== THE PROBLEM ==
In the forum post about duplicating regression data, how many observations remain in the carsmall dataset after the NaN values are removed?

== DOCUMENT SECTION ==

····················

As an extreme example, suppose we accidentally doubled our data, leading to observations and error terms identical in pairs. If we ignored this, our standard error calculations would be as if we had a sample of size 2n, when in fact we have only n samples. Our estimated parameters would be the same for the 2n samples as for the n samples, but the confidence intervals would be narrower by a factor of $\sqrt2$!

That got me thinking - if we use a linear mixed effects model instead of linear regression, surely this shrunken standard error can be fixed.

Test case: carsmall dataset from MATLAB (removed NaN values, 93 observations)

First, I fit a linear regression model on the 93 observations: MPG ~ 1 + Horsepower and I get the following output:

Variable Estimate SE tStat pValue
intercept 39.362 1.3169 29.889 7.7492e-49
Horsepower -0.143 0.011134 -12.844 3.7813e-22

Now, let's say I duplicate the data twice (i.e., three copies of data) and fit the same linear regression model. This is what I get:

Variable Estimate SE tStat pValue
intercept 39.362 0.75482 52.148 2.9874e-145
Horsepower -0.143 0.0063814 -22.409 3.6916e-64

As expected, the standard error is shrunken down and therefore the T stats and p values.

Now, I attempted to fit a linear mixed - my thought process was that if I include a repeated measurement random effects, that ought to give me the same standard error as the original linear regression case.

····················

== RAW DATA ==

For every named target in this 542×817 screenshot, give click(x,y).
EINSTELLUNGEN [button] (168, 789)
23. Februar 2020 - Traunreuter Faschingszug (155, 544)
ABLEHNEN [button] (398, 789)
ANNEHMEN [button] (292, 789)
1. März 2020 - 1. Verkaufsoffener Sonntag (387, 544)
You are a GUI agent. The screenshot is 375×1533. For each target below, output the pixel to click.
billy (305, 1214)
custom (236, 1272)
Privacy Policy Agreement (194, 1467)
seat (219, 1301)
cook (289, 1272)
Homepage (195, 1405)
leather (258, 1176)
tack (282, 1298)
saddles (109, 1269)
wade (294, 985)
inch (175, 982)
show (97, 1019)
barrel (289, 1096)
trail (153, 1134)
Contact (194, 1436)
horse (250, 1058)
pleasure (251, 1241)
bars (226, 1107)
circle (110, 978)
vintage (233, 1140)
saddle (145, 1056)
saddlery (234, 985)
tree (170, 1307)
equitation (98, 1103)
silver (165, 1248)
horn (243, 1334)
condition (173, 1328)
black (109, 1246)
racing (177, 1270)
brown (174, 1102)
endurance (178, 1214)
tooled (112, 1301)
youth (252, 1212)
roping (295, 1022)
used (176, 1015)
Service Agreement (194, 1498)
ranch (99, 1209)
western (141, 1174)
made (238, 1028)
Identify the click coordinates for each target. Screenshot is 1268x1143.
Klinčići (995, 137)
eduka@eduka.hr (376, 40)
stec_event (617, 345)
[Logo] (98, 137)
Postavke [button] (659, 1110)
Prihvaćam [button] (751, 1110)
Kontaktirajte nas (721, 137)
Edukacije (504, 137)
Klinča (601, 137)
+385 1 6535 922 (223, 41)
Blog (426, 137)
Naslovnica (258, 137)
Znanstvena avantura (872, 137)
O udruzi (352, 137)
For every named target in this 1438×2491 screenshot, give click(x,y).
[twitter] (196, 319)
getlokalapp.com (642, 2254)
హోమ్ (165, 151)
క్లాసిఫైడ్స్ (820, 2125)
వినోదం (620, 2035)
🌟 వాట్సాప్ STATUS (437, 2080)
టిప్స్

····················

== REPLY TO THE TASK ==
93